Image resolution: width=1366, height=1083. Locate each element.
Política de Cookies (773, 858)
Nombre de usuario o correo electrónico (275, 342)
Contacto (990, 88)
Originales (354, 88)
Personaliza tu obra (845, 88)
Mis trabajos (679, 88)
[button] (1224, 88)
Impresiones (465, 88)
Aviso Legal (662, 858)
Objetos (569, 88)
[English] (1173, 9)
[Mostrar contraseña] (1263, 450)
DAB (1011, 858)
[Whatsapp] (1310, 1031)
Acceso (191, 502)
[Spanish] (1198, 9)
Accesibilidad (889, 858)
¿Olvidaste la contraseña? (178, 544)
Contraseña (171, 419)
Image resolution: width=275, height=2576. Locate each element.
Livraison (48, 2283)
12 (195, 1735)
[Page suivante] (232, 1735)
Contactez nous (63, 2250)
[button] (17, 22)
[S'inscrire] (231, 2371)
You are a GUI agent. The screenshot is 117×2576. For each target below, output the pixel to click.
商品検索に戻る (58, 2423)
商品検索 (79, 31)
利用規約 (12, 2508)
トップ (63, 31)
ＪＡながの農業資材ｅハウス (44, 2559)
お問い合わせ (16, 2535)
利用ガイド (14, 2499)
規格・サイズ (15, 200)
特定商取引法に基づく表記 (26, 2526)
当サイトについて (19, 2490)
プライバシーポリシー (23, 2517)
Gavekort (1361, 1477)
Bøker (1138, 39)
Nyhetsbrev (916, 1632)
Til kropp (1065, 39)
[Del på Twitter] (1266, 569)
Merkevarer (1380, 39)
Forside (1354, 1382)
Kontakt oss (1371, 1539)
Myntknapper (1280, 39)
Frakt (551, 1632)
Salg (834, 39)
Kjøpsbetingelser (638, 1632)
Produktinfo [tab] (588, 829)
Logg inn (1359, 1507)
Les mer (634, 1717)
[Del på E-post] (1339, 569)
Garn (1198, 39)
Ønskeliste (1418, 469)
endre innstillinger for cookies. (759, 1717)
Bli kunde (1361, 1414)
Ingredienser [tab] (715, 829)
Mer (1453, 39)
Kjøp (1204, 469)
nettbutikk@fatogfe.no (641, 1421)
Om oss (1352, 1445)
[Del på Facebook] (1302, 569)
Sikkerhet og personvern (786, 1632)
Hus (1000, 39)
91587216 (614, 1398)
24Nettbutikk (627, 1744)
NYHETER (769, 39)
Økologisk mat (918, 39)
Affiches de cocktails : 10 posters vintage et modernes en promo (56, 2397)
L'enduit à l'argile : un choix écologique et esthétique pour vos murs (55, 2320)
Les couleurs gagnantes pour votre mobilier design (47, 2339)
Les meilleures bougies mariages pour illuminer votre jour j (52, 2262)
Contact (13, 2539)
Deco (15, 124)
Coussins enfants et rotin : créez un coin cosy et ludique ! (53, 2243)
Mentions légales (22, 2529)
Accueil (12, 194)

TASK PROMPT ▸ Find the lines in the data that include "pour", then copy each of them.

SOLUTION TO THE EXERCISE ▸
L'enduit à l'argile : un choix écologique et esthétique pour vos murs (55, 2320)
Les couleurs gagnantes pour votre mobilier design (47, 2339)
Les meilleures bougies mariages pour illuminer votre jour j (52, 2262)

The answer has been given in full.